Previous descriptions of so-called bystander hepatitis in the SARS coronavirus outbreak of 2002 reported viral RNA in the liver parenchyma with histologic findings of hepatocyte apoptosis, mitosis (called out as being particularly prominent), and ballooning.5,6 The prominent hepatocyte mitosis described in these patients was not observed in our patient, although an occasional mitotic figure could be identified (the significance of this is uncertain in the setting of recent transplantation). The MERS coronavirus of 2012 has been associated with elevated liver enzymes, with case reports describing perivenular necrosis and mild portal inflammation.6,7
In our case, the most salient finding was an acute hepatitic pattern of injury with prominent clusters of apoptotic hepatocytes. Though this is a nonspecific finding, the extent of hepatocyte apoptosis and the large clusters were unusual. The singly dispersed apoptotic hepatocytes were reminiscent of early hepatitis C virus recurrence as well as the prominent hepatocyte apoptosis of yellow fever hepatitis.8,9 The portal lesion seen in this case can most likely be attributed to ACR. This is based on the fact that the features were essentially classical for ACR and we are unaware of other acute or transient viral hepatitides that so closely mimic ACR. Although the occasional apoptotic hepatocyte solely due to ACR can be seen, large clusters of apoptotic hepatocytes are not a feature of ACR. Endotheliitis of the sinusoids and central veins is a somewhat perplexing finding in this context. Certainly, such findings are well described in pediatric liver allografts, and are commonly attributed to late-onset ACR.10,11 This biopsy was performed on POD 7, and thus a late rejection pattern would seem unlikely. The central endotheliitis seen in this case showed prominent Kupffer cells and almost no plasma cells. Though a subtle distinction, central endotheliitis in ACR typically shows fewer Kupffer cells and more plasma cells. Central endotheliitis may also be a feature of COVID-19 hepatitis, as has been reported in MERS hepatitis. Lastly, the presence of steatosis is interesting. Steatosis has been reported in a COVID-19 case from China.4 In this case, the time from transplantation to COVID-19 diagnosis and biopsy is short, which limits interpretation of this feature. Though it is provocative to consider the fat as part of COVID-19 hepatitis, it could also be due to the donor having nonalcoholic fatty liver disease or residual fat associated with pregnancy (surgeon confirms the donor liver looked mildly steatotic).
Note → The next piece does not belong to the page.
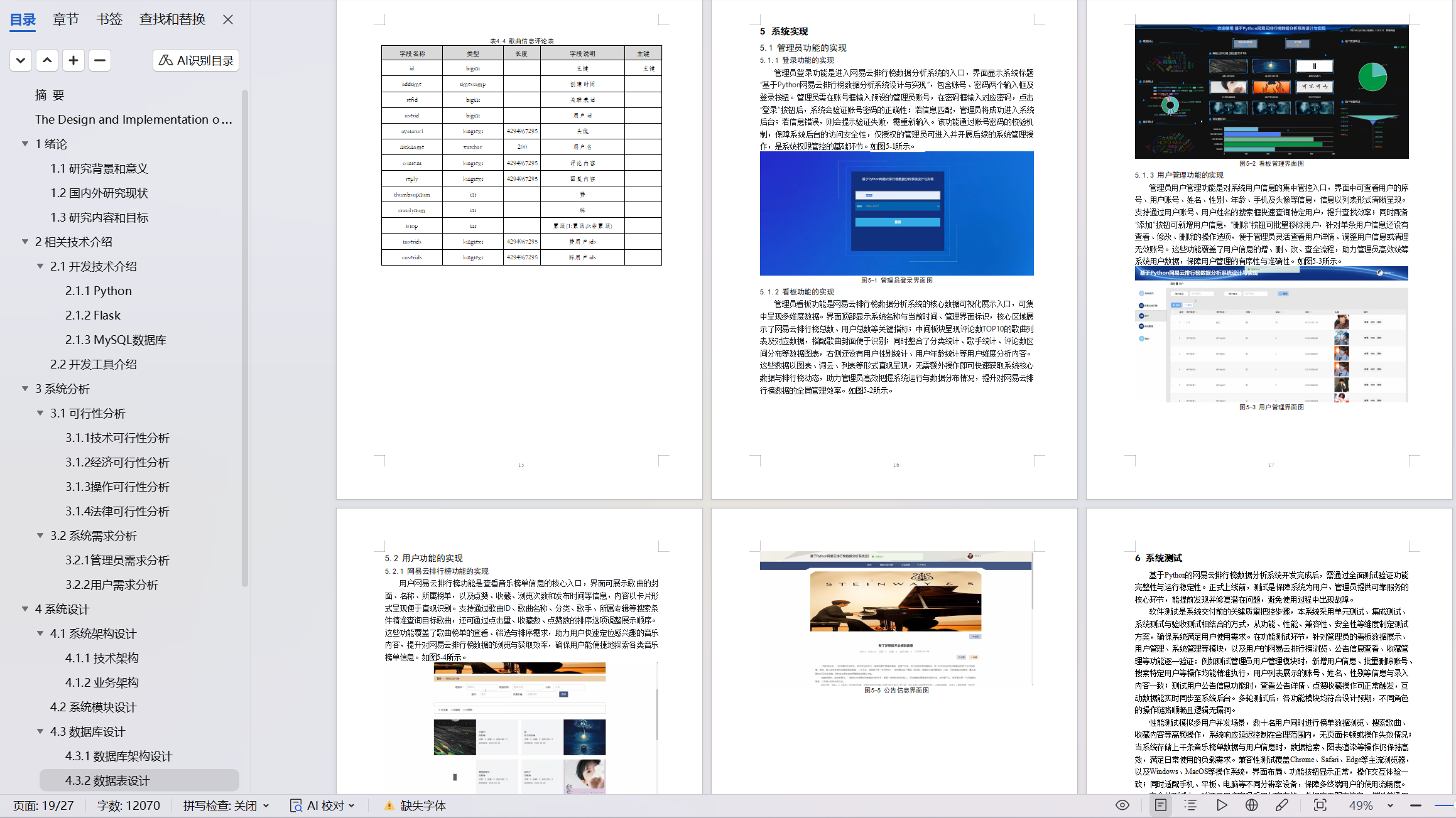Jump to 2.1.2 Flask heading
1456x818 pixels.
pyautogui.click(x=93, y=315)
Overall, we believe that COVID-19 hepatitis likely manifests as a moderate acute hepatitis with prominent clusters of “crumbling” apoptotic hepatocytes. Lymphohistiocytic inflammation of sinusoidal and central vein endothelium may also be features of the disease. The role of fat needs to be elucidated. Larger case series are required to understand the entirety of the spectrum of disease (including both larger numbers and longer clinical follow-up). Nonetheless, it is important that all of us who practice liver pathology begin to understand, and be able to recognize, the histologic manifestations of hepatitis related to COVID-19.
The authors wish to acknowledge Tomoaki Kato, MD, for the surgical care and management provided to the patient.
The authors have no relevant financial interest in the products or companies described in this article.